Saved entries
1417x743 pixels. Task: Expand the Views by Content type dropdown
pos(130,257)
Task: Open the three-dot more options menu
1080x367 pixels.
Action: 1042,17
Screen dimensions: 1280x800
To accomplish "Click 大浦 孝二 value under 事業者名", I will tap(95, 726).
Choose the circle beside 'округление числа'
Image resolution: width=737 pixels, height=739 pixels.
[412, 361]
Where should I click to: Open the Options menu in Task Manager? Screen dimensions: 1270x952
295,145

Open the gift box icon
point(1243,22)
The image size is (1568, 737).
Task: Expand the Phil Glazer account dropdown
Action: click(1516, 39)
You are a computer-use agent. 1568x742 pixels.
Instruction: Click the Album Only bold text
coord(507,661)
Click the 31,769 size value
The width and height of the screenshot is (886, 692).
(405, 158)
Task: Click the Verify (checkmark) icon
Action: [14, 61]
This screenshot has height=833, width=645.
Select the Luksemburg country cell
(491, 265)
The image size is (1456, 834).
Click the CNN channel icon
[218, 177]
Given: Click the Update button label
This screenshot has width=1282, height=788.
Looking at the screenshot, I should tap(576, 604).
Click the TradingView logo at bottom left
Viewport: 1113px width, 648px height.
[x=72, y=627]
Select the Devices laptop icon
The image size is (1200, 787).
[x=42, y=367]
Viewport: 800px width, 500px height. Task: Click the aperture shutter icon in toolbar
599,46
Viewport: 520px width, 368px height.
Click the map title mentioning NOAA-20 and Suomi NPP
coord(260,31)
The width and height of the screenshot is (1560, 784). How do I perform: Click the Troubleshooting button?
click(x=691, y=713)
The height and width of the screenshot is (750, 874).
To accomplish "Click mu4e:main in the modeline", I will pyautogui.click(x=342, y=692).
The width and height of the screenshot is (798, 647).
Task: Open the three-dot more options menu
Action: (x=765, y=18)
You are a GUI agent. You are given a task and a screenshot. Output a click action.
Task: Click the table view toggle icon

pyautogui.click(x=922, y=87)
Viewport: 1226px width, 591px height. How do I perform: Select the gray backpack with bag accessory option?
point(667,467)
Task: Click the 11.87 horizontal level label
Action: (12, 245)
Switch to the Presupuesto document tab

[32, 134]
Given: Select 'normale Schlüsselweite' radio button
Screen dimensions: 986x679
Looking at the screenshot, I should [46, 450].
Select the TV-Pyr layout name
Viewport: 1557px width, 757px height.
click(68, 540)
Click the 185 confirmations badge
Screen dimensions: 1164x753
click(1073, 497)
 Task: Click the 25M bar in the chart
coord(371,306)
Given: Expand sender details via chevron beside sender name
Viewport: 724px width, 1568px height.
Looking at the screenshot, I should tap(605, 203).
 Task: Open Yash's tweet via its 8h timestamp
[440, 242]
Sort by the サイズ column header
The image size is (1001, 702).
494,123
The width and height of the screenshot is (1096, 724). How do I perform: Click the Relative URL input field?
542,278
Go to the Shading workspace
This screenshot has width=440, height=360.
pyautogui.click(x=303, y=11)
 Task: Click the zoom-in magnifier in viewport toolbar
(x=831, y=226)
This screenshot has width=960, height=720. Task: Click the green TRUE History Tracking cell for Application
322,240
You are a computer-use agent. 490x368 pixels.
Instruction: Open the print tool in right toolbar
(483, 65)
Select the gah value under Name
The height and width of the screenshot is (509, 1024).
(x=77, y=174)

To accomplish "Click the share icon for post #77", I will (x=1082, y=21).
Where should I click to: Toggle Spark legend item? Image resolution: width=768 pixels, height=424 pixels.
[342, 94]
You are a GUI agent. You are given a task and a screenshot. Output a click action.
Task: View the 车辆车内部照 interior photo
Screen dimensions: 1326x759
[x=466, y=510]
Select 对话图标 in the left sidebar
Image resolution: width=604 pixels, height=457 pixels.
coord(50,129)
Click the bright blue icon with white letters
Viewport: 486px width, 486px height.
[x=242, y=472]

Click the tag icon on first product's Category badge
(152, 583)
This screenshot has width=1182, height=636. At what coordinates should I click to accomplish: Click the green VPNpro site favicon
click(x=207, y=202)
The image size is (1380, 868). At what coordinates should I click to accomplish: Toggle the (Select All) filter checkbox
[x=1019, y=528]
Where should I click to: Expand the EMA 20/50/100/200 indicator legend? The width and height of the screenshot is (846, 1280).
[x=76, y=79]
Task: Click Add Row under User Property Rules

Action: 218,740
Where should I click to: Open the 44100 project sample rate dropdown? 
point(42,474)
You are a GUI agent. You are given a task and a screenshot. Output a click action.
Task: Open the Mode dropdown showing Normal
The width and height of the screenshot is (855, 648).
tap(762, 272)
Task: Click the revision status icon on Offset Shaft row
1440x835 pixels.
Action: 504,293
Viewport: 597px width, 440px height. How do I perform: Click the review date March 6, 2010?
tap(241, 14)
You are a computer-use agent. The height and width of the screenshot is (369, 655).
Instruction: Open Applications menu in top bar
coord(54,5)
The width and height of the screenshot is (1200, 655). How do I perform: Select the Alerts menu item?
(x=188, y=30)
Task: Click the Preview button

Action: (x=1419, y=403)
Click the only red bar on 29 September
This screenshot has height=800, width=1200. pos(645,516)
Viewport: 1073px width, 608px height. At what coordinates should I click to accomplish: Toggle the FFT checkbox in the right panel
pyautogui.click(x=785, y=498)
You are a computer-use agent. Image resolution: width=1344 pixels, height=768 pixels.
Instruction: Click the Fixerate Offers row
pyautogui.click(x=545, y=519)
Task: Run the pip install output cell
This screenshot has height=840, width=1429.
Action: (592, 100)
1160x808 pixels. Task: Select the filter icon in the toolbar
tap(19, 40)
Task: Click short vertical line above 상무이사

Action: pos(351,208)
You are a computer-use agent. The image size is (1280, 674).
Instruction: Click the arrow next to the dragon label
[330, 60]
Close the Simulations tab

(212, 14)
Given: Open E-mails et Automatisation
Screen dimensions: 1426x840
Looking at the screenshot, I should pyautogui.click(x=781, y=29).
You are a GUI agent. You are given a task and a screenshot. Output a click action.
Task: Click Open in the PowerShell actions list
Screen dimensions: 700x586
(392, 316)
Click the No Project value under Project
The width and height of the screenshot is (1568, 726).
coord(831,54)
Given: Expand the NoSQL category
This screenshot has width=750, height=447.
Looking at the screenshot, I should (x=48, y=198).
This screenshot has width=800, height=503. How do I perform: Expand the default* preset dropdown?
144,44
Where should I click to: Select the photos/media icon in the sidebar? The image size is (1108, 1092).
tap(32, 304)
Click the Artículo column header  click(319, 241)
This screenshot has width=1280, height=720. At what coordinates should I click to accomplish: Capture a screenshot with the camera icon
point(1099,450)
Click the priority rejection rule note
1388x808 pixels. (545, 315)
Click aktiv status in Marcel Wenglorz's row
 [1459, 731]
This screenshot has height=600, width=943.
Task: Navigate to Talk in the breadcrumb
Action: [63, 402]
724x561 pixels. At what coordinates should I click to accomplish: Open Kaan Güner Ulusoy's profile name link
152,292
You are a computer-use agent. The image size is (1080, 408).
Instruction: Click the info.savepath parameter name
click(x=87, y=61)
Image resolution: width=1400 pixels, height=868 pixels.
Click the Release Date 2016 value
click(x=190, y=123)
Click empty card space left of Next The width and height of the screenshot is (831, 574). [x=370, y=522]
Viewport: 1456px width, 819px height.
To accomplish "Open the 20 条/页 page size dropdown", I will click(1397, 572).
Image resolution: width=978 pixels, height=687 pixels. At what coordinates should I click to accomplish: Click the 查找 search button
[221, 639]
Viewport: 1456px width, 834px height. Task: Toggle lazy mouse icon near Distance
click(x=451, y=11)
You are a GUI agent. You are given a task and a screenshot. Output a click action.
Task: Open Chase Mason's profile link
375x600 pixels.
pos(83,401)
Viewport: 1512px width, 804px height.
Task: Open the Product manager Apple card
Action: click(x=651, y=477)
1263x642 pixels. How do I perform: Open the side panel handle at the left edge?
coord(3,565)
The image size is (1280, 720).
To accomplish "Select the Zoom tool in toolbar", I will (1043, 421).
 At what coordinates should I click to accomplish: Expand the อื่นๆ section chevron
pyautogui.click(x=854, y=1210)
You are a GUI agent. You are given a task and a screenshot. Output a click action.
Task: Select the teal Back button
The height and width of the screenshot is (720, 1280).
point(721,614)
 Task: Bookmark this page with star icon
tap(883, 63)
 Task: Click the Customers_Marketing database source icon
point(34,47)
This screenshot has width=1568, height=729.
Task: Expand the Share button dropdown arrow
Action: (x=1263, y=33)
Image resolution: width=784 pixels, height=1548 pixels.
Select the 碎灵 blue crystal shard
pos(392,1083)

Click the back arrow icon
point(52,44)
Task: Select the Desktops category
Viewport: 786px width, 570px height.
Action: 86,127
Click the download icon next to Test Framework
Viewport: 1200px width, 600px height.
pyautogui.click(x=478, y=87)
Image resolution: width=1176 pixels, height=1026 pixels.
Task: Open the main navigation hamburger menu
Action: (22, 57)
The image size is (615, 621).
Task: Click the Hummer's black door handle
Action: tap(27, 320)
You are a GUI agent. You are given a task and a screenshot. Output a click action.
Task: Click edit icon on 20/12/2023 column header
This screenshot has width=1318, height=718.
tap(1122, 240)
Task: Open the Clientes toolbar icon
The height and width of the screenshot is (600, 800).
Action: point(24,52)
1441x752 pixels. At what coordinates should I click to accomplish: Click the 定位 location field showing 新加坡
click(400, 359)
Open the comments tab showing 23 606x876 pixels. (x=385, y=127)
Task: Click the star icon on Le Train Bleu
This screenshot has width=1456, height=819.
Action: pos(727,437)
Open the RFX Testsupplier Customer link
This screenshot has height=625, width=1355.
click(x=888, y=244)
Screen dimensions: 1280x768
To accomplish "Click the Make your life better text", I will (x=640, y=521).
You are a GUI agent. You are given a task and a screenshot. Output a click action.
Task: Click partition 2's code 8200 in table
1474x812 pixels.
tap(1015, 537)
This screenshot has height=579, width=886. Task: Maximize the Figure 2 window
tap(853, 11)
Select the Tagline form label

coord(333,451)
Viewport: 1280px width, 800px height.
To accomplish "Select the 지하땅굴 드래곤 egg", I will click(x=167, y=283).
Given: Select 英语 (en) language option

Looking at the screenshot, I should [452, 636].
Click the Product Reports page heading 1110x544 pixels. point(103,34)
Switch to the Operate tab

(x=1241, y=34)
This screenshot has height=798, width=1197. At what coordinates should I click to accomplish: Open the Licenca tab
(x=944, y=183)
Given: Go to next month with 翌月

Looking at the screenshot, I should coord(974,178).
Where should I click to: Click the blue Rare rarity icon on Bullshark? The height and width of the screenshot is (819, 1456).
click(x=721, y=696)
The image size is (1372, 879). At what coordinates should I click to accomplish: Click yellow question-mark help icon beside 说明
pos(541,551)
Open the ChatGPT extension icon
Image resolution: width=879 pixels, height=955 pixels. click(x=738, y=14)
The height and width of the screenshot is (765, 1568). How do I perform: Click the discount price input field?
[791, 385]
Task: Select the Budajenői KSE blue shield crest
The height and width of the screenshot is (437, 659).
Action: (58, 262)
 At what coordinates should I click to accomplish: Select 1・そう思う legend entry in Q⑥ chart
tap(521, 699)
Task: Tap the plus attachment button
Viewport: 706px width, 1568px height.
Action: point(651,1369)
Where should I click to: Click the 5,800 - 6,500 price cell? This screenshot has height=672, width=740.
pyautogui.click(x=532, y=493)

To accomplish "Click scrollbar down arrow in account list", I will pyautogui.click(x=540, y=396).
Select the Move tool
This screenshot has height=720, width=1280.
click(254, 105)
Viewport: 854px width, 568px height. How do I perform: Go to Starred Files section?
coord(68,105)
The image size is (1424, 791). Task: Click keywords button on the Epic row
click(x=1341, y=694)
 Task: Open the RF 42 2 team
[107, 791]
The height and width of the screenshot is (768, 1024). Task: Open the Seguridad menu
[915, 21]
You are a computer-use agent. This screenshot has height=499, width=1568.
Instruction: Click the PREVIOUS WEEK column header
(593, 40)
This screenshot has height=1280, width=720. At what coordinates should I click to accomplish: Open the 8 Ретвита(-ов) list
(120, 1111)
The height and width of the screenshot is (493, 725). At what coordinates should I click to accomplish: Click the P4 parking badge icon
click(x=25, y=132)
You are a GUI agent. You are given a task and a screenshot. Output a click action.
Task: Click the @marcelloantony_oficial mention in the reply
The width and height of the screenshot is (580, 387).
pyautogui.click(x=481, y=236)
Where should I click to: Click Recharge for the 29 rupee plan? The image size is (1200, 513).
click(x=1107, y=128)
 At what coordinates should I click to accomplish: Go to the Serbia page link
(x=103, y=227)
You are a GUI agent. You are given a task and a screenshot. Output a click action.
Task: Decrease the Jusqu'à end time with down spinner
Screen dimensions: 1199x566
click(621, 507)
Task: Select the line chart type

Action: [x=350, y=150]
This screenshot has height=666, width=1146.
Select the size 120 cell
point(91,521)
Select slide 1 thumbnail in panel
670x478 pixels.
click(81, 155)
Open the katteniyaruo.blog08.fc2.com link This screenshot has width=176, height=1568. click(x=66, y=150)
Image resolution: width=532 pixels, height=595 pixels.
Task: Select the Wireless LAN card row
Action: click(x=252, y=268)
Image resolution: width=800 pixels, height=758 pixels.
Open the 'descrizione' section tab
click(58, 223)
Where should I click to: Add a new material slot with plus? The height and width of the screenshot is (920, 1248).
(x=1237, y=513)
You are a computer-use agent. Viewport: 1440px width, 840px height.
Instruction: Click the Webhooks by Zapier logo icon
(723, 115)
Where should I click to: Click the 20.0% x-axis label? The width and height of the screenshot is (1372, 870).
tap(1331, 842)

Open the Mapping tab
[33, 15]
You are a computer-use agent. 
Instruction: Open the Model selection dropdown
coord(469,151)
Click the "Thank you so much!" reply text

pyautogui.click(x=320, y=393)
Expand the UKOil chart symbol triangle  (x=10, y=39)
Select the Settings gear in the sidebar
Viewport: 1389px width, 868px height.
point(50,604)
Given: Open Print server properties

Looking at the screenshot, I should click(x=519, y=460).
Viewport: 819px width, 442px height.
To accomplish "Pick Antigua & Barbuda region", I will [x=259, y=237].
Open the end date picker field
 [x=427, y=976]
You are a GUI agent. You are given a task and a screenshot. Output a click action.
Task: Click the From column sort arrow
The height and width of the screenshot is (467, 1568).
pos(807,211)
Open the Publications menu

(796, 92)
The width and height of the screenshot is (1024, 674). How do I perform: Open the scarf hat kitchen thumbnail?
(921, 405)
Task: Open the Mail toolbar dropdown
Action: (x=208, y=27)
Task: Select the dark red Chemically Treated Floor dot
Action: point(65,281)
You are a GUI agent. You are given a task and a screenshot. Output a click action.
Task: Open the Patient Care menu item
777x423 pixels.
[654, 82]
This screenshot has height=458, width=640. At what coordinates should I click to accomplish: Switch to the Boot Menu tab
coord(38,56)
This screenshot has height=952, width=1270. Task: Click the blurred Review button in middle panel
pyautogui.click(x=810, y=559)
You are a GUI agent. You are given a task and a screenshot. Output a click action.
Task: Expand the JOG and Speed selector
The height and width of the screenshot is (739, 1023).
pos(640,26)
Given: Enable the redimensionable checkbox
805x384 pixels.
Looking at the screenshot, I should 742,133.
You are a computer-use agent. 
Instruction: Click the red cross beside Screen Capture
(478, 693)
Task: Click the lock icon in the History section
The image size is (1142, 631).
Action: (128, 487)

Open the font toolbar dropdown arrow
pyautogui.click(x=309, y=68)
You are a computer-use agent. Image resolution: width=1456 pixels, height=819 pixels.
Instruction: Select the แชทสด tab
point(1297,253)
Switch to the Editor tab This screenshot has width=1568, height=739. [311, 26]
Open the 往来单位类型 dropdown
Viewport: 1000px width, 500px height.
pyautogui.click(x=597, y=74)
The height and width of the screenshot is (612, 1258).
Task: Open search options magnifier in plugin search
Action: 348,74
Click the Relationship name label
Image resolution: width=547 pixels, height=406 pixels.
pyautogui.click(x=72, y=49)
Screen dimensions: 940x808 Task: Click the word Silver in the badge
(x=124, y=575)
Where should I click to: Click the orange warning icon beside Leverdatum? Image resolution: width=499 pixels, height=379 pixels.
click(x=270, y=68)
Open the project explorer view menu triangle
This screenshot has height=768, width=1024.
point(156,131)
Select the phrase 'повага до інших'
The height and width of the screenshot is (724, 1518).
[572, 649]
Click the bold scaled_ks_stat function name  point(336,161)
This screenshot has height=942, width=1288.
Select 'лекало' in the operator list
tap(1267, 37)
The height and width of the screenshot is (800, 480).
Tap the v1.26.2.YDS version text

▶ **PROBLEM TO WORK ON**:
Your answer must be the lines from the one containing "Select 'лекало' in the operator list" through the last line of the entries, copied exactly, with no other lines.

▶ **EXERCISE SOLUTION**:
Select 'лекало' in the operator list
tap(1267, 37)
The height and width of the screenshot is (800, 480).
Tap the v1.26.2.YDS version text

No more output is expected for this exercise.